Chieng framed the real battle ahead in stark terms. It would not be humans against AI. “That’s at least two months away,” he quipped.
The real fight, according to him, would be between people with substance and people with shallow knowledge. It would be mastery versus faking it. It would be people with good taste versus the tacky.
“I trust you will put in the work to be on the right side of those battles,” he told the graduates. The applause that followed was among the loudest of the afternoon.
On Money
Chieng closed with a barrage of rapid-fire life advice. He told graduates to make sure their offline world was better than their online one. He told them to hug their parents.
He told them that “when someone invites you to a , always say no.” Everyone knew who he was referring to.
The actor told them that being cynical was not a sign of intelligence. He reminded them that money was easy for Harvard graduates.

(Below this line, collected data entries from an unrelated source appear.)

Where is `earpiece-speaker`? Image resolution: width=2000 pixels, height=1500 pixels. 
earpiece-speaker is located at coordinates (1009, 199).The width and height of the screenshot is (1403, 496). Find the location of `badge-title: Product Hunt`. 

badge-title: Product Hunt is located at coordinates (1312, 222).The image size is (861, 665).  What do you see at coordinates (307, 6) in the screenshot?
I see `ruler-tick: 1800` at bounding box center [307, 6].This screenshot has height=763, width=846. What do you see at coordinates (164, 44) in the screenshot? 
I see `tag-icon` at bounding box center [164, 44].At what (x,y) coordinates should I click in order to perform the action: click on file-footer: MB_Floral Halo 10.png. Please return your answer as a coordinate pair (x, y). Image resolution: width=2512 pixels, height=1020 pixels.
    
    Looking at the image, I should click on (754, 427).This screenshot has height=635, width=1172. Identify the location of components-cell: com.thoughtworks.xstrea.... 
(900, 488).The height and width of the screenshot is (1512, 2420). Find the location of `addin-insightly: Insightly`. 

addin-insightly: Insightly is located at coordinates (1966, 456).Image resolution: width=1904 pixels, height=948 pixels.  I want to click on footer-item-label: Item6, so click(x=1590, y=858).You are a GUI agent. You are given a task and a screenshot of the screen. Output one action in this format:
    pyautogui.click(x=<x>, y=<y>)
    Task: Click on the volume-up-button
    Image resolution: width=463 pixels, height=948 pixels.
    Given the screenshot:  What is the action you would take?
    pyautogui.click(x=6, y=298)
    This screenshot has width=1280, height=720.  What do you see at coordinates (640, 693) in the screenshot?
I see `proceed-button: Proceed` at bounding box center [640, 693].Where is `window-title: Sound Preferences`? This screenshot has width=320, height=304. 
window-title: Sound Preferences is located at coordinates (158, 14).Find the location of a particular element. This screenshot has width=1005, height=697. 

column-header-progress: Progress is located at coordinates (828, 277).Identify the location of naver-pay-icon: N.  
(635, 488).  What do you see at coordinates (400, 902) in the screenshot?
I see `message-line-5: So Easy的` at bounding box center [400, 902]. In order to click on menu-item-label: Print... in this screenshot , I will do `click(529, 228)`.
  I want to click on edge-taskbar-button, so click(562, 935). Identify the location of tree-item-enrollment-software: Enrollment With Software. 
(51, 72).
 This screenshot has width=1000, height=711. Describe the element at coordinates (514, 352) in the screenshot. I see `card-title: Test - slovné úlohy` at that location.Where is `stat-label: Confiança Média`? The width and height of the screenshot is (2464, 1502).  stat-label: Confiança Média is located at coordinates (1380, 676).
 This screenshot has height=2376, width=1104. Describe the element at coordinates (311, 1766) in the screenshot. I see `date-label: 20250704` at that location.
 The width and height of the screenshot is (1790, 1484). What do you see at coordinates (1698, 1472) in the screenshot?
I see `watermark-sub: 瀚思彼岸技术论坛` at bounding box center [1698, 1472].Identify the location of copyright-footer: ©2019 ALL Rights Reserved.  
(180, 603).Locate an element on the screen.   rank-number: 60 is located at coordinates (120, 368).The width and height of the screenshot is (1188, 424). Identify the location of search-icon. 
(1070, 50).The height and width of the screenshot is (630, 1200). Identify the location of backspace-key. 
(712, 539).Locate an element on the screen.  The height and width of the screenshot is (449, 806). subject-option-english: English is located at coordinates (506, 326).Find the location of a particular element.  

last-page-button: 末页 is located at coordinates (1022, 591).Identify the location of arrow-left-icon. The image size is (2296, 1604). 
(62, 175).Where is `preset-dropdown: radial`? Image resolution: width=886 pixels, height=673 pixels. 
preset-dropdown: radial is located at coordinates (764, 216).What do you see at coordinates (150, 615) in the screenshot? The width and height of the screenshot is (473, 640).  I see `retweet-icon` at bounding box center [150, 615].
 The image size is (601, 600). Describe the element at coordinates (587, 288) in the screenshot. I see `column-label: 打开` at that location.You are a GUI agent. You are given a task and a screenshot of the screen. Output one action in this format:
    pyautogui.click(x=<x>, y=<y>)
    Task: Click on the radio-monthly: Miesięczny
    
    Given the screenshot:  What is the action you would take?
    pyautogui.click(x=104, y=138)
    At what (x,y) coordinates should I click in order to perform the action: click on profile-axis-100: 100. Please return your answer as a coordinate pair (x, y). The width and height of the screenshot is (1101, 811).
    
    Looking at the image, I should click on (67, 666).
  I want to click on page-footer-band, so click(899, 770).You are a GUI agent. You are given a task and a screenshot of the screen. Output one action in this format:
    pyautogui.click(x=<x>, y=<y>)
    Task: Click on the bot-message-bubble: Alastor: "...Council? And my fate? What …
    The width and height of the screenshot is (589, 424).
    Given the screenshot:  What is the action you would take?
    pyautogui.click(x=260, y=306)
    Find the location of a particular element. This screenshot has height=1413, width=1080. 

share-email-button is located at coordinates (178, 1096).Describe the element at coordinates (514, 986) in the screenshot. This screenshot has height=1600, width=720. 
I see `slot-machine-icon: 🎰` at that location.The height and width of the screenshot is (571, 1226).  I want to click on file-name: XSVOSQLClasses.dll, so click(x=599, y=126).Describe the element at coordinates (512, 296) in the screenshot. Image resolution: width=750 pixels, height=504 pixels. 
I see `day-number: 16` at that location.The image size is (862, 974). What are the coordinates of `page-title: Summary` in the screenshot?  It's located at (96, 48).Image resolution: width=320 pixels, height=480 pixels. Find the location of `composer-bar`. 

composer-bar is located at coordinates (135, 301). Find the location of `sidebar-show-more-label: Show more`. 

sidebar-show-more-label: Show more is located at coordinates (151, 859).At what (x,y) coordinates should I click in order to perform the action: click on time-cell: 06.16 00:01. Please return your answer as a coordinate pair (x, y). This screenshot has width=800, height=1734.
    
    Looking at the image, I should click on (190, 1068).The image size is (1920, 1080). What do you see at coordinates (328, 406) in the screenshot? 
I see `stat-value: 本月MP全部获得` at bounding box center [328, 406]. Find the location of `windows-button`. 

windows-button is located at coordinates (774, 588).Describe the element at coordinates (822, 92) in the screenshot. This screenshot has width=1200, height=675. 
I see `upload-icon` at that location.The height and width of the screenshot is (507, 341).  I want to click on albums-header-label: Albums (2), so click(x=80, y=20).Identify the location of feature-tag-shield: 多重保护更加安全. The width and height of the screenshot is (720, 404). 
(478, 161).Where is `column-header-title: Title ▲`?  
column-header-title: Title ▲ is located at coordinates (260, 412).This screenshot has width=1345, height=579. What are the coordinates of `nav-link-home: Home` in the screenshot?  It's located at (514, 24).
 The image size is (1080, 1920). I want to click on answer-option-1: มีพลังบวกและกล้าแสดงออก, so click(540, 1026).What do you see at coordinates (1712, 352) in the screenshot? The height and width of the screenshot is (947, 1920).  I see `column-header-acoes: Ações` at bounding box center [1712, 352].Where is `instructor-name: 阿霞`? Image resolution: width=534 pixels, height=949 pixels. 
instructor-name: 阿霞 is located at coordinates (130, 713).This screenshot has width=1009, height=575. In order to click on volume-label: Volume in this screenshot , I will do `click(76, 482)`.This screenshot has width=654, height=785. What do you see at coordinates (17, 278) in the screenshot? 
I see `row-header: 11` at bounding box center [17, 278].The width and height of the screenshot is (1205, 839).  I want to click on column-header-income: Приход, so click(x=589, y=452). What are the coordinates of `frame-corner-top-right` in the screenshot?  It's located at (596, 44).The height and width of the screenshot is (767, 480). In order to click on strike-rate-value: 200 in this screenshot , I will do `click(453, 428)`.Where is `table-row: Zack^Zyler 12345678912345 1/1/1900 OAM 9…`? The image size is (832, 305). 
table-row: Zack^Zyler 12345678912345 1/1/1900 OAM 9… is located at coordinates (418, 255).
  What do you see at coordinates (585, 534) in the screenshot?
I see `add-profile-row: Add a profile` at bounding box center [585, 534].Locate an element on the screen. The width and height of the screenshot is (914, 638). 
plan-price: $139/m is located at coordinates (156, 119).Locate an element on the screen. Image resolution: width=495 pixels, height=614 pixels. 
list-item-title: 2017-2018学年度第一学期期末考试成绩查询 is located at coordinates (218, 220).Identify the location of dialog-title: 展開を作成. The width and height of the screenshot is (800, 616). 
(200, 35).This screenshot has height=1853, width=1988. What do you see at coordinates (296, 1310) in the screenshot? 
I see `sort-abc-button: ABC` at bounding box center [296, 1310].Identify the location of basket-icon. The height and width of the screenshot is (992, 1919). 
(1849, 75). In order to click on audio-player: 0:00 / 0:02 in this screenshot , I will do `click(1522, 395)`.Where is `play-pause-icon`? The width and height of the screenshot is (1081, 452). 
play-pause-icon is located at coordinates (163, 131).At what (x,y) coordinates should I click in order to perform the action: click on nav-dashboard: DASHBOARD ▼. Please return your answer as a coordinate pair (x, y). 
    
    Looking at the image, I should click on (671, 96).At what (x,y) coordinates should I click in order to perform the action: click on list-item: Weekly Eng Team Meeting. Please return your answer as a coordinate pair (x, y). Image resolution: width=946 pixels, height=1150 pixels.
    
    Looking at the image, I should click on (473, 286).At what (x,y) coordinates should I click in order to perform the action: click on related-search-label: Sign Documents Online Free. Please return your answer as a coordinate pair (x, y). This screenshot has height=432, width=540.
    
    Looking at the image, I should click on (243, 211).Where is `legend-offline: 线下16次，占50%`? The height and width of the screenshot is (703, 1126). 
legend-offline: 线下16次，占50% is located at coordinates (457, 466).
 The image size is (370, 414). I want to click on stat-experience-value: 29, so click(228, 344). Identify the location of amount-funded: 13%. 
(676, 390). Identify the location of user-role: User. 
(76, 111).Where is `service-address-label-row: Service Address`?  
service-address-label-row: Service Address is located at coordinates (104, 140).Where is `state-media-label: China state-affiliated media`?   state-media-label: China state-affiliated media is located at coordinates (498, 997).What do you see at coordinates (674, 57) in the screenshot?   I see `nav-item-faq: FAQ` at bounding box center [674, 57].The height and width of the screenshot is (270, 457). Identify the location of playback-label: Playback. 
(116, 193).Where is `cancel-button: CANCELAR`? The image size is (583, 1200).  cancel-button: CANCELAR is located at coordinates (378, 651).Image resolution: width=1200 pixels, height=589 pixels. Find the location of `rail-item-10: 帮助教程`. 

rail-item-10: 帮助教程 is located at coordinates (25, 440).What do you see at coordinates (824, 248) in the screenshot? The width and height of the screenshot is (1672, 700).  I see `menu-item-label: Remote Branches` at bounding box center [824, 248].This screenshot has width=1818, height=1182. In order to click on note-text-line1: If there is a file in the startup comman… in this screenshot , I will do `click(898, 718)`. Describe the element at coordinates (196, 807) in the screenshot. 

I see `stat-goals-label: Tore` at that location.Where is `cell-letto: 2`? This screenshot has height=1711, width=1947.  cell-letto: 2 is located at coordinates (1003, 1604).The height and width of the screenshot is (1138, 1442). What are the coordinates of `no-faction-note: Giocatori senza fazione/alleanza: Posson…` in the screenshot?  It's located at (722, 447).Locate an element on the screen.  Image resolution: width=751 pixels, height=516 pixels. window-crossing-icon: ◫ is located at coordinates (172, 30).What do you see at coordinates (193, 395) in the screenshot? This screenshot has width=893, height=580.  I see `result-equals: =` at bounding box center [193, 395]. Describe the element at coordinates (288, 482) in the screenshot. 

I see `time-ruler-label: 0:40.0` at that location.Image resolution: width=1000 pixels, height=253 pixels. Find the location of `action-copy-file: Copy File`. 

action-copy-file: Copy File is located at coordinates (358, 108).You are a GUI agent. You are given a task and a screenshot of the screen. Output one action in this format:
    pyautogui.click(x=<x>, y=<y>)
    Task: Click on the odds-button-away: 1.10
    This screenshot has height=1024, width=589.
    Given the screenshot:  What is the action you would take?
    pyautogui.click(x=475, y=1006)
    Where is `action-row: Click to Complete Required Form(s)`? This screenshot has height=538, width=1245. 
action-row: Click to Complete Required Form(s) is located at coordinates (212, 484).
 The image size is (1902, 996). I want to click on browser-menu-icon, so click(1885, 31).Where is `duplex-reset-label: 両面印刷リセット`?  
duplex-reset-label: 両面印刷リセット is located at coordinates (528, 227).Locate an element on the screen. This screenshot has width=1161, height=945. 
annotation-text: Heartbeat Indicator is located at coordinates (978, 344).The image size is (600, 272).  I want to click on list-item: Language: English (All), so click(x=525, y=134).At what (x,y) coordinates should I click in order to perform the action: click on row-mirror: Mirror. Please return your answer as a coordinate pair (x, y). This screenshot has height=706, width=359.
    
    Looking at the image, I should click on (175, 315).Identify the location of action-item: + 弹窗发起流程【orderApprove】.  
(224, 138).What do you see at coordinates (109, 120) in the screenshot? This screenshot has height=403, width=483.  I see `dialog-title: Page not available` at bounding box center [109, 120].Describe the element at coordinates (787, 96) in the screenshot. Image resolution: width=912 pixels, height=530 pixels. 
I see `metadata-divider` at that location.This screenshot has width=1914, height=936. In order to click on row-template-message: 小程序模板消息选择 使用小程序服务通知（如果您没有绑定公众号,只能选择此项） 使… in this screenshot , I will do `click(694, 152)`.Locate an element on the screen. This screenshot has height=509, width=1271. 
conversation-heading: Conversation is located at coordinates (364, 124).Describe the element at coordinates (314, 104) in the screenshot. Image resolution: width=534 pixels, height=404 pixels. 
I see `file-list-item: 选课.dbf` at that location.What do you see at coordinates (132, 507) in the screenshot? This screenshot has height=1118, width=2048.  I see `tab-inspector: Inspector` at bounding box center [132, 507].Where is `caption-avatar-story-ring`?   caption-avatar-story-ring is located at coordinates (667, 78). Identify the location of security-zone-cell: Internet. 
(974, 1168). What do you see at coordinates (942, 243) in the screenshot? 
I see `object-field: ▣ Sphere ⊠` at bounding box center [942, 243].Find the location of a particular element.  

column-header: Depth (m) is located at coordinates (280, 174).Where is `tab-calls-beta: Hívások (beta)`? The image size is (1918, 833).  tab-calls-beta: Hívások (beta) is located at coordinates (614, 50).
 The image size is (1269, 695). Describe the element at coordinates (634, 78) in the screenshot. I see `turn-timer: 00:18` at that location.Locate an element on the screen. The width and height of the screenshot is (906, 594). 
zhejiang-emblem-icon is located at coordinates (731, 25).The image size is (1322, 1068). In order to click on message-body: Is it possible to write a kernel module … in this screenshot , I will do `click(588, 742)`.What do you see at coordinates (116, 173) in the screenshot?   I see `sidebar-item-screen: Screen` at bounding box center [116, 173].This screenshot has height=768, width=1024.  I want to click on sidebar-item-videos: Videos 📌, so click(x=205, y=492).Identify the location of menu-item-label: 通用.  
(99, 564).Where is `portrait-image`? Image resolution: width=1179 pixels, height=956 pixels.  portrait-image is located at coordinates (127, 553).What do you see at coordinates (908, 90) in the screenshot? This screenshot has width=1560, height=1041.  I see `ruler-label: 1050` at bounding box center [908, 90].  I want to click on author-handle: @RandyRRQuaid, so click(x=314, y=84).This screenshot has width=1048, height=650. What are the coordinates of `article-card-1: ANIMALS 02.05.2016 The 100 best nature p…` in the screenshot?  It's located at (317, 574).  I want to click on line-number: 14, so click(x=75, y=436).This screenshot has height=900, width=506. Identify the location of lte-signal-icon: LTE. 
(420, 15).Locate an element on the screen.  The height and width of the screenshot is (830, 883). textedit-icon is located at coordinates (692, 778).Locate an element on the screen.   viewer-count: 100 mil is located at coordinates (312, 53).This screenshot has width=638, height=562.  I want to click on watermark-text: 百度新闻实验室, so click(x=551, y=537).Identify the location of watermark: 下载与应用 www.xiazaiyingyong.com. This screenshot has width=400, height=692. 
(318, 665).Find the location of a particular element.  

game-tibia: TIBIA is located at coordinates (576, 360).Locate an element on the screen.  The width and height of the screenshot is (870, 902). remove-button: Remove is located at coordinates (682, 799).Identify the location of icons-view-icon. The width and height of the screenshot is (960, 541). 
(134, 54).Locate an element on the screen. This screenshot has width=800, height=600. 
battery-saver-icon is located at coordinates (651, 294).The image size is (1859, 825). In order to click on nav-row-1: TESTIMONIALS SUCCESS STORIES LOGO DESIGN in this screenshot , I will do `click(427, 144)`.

“You can tell d*ck jokes on TV. You can run a crypto scam.” But he urged them not to chase it blindly. “Tackle the world’s problems,” he said. “Like hunger, access to education, or microplastics in our b*lls.”
His final message was the most sincere. When you have clarity of purpose and do something you love, he said, every day can be a joy. That joy spreads to others. And if none of that works out? “You can always just work for McKinsey.”
The graduates gave him another thunderous round of applause.